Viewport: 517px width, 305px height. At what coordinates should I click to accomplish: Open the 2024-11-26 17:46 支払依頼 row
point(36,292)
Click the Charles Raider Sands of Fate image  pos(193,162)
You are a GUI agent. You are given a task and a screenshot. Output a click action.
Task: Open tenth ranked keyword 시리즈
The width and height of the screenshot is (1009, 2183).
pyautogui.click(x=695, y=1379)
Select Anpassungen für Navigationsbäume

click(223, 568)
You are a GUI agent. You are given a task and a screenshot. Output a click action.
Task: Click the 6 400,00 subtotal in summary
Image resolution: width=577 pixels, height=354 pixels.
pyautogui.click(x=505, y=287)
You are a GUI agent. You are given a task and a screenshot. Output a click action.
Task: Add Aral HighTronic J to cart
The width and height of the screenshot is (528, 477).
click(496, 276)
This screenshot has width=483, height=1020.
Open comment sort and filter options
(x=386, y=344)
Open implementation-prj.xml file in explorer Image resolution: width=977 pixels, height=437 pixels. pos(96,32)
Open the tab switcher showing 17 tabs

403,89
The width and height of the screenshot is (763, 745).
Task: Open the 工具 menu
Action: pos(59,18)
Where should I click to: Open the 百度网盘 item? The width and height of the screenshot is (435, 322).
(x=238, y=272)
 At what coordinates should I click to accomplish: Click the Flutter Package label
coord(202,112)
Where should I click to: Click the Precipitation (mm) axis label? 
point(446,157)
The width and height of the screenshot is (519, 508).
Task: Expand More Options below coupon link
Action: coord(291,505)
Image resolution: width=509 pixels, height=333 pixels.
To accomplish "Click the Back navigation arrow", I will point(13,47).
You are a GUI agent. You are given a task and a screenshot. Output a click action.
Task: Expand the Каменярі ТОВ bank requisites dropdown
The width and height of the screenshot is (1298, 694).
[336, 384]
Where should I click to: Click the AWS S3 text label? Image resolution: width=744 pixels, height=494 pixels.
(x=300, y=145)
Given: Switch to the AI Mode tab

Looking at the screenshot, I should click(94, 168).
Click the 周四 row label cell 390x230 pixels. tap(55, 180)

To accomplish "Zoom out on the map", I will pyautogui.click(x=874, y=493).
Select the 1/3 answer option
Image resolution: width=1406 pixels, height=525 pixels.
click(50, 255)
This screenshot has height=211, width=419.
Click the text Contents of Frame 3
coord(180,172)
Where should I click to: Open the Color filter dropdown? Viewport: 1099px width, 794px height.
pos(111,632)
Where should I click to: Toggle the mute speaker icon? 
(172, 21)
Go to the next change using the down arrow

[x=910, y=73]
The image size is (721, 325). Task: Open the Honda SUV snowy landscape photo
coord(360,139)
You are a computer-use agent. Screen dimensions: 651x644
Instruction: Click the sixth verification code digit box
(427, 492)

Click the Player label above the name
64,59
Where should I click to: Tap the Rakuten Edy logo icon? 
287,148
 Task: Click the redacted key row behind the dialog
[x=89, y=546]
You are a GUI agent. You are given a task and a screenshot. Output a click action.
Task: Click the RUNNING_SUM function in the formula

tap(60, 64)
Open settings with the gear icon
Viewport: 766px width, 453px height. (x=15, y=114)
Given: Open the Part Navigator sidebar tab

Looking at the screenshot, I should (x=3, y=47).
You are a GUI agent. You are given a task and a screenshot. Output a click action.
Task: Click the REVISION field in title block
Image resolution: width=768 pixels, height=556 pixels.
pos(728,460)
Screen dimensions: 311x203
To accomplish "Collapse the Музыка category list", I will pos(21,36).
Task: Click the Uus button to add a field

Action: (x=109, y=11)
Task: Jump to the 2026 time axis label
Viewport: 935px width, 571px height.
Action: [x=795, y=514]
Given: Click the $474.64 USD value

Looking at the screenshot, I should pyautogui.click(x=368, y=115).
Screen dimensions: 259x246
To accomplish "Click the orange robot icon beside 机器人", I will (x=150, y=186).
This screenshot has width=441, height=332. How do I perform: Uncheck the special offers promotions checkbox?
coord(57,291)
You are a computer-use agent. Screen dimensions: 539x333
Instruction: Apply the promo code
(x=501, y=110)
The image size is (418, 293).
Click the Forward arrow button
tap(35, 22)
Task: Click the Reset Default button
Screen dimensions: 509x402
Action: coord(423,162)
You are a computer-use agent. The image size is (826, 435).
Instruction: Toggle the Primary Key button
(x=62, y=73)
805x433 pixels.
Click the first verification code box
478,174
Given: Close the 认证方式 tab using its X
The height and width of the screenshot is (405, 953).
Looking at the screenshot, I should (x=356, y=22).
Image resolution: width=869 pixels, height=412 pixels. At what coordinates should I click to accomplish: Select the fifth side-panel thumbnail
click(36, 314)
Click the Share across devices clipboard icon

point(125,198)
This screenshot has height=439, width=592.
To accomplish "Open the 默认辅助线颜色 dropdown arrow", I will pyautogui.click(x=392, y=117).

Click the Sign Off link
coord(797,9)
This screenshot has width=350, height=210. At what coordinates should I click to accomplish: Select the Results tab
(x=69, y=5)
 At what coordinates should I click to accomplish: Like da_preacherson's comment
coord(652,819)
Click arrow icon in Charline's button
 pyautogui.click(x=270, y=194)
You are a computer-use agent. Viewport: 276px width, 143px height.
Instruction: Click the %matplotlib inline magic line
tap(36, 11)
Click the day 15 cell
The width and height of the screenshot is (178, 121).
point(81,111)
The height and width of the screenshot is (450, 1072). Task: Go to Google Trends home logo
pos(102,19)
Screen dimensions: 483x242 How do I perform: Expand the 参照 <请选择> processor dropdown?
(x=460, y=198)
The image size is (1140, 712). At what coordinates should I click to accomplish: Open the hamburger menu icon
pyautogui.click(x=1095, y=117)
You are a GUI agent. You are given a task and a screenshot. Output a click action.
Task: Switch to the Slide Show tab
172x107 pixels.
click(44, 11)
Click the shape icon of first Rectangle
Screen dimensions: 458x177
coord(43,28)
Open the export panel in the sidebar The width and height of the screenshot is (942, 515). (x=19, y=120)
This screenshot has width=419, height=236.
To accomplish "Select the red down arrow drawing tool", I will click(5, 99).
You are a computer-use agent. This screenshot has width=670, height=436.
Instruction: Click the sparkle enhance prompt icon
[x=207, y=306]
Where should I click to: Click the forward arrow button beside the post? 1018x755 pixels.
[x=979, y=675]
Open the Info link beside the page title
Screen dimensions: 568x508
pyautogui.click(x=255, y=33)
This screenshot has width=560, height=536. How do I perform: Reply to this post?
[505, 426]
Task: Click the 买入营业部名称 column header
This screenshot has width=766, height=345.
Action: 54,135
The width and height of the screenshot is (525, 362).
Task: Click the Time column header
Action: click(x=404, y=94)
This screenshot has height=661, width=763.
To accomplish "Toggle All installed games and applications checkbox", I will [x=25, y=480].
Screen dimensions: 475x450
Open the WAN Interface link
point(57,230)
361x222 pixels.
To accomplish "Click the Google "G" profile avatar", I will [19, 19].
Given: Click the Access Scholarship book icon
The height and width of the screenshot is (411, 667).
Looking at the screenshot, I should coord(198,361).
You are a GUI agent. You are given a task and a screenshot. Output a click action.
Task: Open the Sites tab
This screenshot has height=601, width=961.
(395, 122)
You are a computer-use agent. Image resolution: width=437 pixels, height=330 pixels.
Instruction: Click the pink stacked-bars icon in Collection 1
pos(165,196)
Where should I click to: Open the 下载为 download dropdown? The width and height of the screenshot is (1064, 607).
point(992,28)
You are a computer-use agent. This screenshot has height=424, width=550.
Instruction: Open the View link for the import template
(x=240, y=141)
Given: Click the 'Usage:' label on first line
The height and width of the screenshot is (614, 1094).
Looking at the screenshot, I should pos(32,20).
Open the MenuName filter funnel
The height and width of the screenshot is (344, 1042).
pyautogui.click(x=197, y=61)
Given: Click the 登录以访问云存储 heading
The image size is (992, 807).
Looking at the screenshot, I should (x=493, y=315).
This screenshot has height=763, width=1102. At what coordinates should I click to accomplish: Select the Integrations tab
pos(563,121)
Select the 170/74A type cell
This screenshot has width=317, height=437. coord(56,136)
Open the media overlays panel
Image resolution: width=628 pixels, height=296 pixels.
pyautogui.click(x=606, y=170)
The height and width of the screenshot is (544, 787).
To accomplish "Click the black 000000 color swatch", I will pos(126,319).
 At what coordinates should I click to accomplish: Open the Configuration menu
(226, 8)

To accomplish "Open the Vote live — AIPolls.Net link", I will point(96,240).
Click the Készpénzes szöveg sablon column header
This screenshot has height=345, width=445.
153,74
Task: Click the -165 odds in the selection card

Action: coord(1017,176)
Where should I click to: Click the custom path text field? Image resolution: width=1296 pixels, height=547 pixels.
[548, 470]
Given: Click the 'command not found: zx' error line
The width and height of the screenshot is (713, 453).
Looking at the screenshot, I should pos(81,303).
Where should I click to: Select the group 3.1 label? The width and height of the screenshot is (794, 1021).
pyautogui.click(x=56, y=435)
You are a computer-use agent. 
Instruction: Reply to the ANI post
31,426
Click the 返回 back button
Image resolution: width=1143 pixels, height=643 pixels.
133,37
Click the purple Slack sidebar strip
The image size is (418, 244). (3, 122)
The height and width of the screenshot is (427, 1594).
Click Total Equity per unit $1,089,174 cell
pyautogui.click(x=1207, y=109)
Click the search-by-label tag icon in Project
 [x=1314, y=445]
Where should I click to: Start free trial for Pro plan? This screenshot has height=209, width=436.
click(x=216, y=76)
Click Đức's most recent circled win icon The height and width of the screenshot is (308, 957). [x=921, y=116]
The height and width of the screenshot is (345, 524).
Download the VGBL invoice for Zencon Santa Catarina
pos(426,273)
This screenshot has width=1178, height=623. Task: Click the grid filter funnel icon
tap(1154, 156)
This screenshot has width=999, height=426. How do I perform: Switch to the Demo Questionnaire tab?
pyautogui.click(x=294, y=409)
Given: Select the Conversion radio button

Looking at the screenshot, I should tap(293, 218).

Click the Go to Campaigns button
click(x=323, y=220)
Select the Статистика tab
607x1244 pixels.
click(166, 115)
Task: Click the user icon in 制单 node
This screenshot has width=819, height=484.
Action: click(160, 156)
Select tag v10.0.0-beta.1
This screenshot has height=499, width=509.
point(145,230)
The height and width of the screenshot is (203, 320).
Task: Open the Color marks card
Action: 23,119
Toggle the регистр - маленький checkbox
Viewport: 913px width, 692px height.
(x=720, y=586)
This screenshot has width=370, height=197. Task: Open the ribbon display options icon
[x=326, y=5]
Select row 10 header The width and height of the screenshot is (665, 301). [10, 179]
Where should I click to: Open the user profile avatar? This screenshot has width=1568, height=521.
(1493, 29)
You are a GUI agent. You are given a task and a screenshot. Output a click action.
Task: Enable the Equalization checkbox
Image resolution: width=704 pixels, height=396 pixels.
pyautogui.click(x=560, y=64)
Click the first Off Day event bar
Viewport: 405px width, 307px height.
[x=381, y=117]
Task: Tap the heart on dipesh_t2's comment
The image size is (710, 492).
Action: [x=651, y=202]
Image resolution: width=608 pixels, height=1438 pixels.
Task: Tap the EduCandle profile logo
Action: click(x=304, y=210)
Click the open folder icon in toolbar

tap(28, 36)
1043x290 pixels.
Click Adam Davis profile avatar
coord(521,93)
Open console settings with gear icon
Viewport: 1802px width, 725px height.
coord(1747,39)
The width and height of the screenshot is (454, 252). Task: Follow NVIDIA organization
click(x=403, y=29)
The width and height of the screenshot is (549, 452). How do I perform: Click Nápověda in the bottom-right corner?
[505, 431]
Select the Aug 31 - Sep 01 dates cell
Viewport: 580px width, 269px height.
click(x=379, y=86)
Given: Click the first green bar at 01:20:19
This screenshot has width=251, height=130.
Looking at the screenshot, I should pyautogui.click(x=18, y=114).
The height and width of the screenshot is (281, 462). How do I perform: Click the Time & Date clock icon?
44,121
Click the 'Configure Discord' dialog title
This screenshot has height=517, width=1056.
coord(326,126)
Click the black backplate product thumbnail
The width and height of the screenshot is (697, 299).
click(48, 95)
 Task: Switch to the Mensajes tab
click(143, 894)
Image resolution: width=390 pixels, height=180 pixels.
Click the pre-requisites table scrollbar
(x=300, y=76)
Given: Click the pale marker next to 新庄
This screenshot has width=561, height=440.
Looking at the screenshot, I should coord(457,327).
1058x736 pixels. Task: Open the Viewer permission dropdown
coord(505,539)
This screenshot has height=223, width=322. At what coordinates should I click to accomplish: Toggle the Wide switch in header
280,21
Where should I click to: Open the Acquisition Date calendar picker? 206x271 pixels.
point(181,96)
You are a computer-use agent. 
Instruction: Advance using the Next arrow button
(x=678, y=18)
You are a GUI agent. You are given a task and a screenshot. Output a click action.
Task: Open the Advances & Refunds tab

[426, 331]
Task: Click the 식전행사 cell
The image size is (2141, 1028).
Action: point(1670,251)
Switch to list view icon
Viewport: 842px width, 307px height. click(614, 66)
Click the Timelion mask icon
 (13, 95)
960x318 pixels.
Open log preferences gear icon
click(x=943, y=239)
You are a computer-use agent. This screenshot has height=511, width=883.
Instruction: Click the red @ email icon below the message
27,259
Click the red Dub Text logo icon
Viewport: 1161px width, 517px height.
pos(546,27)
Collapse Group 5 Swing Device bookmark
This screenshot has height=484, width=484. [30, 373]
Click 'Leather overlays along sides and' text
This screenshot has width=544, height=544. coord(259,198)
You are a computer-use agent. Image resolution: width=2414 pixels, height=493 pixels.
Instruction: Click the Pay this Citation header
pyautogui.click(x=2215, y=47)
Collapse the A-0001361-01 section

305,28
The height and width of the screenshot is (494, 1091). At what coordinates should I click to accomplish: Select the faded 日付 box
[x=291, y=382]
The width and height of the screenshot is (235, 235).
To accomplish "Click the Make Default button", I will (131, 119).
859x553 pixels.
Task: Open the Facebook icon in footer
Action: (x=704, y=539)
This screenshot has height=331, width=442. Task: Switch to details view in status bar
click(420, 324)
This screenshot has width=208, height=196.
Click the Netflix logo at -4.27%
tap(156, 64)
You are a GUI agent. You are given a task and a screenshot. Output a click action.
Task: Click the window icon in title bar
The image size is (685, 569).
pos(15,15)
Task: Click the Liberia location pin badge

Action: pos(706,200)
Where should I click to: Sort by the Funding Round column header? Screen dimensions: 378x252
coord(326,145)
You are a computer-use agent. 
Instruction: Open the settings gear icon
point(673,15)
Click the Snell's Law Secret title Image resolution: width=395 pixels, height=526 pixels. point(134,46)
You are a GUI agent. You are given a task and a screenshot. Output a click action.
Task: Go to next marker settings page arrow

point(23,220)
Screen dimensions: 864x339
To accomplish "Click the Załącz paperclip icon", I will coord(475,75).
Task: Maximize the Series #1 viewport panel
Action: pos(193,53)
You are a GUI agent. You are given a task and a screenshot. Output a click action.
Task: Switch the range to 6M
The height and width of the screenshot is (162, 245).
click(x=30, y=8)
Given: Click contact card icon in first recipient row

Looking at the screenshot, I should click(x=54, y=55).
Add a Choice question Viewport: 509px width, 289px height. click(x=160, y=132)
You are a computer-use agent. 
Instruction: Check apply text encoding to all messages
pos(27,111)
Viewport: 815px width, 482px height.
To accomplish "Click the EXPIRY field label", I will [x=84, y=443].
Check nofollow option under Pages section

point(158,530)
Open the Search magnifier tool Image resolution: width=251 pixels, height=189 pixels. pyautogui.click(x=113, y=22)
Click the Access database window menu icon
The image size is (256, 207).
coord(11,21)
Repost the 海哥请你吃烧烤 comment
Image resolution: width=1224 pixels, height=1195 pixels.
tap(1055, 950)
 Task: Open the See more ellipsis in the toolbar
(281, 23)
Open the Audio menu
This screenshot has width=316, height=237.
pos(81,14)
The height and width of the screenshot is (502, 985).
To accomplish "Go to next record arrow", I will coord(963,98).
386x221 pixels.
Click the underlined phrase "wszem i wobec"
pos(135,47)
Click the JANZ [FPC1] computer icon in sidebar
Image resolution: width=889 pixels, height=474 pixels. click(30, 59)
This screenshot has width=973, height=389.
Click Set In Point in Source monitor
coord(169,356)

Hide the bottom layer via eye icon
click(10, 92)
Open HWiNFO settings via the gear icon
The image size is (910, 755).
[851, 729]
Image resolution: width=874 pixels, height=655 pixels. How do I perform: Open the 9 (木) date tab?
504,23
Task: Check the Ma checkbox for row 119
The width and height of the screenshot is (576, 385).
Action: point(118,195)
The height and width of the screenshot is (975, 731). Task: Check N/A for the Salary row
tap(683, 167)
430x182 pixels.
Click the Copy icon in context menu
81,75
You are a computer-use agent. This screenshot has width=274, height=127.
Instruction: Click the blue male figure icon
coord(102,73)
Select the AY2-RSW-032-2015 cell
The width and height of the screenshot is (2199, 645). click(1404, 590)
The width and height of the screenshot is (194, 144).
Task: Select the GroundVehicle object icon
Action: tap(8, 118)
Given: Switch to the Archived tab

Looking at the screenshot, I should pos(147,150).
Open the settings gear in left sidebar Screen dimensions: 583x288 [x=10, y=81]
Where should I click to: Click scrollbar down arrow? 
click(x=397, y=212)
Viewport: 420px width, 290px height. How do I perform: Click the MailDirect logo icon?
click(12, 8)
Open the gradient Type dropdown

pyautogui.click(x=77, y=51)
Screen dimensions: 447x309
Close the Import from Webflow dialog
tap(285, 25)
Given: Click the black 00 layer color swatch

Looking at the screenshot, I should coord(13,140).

──────────

Try it =
Scan the data above and copy each line containing the word "window".

Exercise response =
Task: Click the window icon in title bar
Click the Access database window menu icon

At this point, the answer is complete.